“Yea,
airy wings are mine to scale the heights of heaven;
when
these the mind has donned,
swiftly
she loathes and spurns this earth.
She
soars above the sphere of this vast atmosphere,
sees
the clouds behind her far;
she
passes high above the topmost fires
that
seethe above the feverish turmoil of the air,
until
she rises to the stars' own home,
and
joins her path unto the sun's;
or
accompanies on her path the cold and ancient Saturn,
maybe
as the shining warrior Mars;
or
she may take her course
through
the circle of every star that decks the night.
And
when she has had her fill of journeying,
then
may she leave the sky
and
tread the outer plane of the swift moving air,
as
mistress of the awful light.
Here
holds the King of kings His sway,
and
guides the reins of the universe,
and
Himself unmoved He drives His winged chariot,
the
bright disposer of the world.
And
if this path brings you again hither,
the
path that now your memory seeks to recall,
I
tell you, you shall say,
‘This
is my home, hence was I derived,
here
shall I stay my course.’
But
if you choose to look back upon the earthly night behind you,
you
shall see as exiles from light
the
tyrants whose grimness made wretched peoples so to fear.”
—from
Book 4, Poem 1
Some
people like to tell you to “think big”. They say you should leave that small
town, and move to the big city. They say you should give up that humble job,
and go earn a fancy degree. They say you should walk away from those people who
are dragging you down, and go find yourself some better people.
And what
is so funny about all of it is that those folks still aren’t thinking big at all.

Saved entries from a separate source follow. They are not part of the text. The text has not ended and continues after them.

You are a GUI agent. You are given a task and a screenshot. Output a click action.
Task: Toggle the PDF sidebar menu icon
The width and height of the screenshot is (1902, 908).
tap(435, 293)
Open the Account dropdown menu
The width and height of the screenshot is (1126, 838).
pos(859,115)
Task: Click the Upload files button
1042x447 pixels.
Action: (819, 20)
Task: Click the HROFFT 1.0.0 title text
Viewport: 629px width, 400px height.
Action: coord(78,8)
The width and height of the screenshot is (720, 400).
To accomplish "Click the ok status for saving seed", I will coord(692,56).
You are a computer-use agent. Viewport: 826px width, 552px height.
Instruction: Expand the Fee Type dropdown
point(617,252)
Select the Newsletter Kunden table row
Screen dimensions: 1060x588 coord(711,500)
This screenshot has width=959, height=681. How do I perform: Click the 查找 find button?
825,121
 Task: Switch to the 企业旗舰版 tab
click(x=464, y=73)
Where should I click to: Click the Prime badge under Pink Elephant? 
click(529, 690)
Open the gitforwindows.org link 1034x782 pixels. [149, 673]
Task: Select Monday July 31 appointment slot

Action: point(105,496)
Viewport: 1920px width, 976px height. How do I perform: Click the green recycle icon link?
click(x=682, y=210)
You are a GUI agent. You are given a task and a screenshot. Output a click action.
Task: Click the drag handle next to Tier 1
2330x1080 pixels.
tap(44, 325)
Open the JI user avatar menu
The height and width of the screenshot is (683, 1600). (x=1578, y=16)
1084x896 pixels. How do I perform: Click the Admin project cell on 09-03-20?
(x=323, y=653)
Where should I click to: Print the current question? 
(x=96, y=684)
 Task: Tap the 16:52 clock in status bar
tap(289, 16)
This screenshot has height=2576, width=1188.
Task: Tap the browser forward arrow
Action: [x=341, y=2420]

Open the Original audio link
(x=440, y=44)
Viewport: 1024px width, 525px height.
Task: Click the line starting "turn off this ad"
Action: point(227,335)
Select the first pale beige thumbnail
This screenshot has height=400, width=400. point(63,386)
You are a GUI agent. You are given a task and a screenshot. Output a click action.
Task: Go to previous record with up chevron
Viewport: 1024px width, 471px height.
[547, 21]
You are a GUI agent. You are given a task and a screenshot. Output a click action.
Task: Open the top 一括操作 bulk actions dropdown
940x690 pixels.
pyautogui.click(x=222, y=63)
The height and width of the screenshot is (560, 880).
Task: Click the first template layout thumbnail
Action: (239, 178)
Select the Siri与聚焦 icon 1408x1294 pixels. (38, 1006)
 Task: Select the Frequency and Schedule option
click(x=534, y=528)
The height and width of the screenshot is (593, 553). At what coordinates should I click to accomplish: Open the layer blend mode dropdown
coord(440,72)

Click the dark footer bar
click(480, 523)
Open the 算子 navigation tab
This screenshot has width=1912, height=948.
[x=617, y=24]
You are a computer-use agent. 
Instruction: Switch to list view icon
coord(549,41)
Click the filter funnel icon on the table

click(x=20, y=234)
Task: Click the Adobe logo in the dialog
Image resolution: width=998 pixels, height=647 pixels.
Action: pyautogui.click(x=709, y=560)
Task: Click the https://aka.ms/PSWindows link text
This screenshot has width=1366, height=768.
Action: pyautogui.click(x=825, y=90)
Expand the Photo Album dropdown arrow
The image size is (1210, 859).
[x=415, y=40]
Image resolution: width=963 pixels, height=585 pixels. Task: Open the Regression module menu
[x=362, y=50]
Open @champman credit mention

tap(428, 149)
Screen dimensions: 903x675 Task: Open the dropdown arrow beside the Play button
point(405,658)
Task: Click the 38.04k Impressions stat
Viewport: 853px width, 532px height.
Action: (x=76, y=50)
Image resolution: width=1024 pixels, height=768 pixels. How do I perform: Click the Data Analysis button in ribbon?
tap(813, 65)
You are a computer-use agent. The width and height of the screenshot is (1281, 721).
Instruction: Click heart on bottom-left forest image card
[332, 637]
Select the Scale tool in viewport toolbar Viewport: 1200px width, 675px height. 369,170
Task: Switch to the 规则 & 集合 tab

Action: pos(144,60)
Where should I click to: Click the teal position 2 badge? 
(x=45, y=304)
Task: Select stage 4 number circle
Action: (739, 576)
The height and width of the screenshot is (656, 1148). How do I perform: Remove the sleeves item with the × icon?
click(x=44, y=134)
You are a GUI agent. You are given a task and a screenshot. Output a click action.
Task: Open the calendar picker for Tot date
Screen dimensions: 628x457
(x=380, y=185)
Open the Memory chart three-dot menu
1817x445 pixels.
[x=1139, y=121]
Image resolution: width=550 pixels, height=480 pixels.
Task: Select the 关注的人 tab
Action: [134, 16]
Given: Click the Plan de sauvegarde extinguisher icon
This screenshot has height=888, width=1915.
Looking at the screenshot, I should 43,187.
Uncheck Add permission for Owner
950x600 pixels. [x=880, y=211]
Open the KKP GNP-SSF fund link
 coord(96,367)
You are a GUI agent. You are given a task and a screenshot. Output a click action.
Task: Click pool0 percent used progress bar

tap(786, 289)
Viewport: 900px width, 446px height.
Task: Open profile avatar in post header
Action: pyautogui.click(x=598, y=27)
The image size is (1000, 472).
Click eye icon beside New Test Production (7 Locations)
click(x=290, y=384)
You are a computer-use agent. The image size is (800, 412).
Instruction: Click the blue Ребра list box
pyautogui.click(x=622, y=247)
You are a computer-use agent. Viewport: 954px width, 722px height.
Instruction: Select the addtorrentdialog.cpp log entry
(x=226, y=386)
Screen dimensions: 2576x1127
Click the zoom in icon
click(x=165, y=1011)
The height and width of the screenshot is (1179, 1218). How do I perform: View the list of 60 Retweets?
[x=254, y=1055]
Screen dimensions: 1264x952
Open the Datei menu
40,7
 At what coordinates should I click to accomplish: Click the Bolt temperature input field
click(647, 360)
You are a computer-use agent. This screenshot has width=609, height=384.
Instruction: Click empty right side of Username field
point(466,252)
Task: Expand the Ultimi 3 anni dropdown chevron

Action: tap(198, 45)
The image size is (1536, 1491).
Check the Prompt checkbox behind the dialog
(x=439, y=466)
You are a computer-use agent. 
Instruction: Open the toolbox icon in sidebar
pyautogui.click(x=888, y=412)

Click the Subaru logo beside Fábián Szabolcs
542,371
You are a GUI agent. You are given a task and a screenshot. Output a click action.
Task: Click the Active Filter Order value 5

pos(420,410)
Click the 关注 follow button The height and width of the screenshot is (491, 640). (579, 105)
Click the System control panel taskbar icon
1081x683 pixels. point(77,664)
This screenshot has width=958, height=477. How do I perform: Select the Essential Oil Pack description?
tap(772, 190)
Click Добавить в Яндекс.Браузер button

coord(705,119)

They are still thinking small. They are still concerned with all the petty
things in life, with the clothes they wear, the cars they drive, the houses
they live in, or the friends they associate with.
They are
still looking at their lives through immediate circumstances, and not with a
sense of greater meaning and value. They say that this is more useful, or that
is more pleasant, and all the while they have no greater measure of the true
and the good.
Thinking
big is looking at things ultimately, not proximately. It isn’t Red Bull that
gives you wings, but reason that gives you wings, and with them the power to
rise above the particular, and to apprehend the universal. This is the
greatness of the human condition, that which can make us big, a mind capable of
considering endless being, even as it is wrapped in a small and fragile body.
I can
consider myself as a part, however small a speck I might be, within the order
of the whole, and it is only then that I truly discover myself. It is only by
looking at how the pieces for together in the grand design that their purpose
becomes apparent. If I’m only standing there, however, staring at my shoes,
oblivious to the bigger picture, then I will be clueless about who I really am,
and I will be preoccupied only with the most insignificant of vanities.
We may
smile at the old Ptolemaic model of the universe, but is hardly necessary to
take it literally here. By rising with my mind above the mundane to the
celestial, what seemed so big is actually quite small. I can even move beyond
the world of matter as I know it and contemplate what the ancients called the
Empyrean, the highest heaven, the realm of the Divine.
I do
this whenever I meditate on what is absolute, what is necessary, and what is supreme,
and in so doing I recognize that this is my true home, where everything first
came from, and to which everything will return. That little clump of earth down
there isn’t so impressive after all when seen from up here. There were all
these things that frightened me down there, that I felt were overwhelming, but
now all the kingdoms and armies and tyrants of the world look more like
playthings.
The
height is what gives me the greater perspective, but if I descend back down and
return to being obsessed with trivialities, I will once again feel the burden
of all those worries. I will have made lesser things greater, and greater
things lesser.
People
will sometimes make fun of those who live according to philosophy, saying they
are useless, or that they have their head in the clouds. I suppose it may well
look that way to someone who has his head down a hole. What is useful to a man?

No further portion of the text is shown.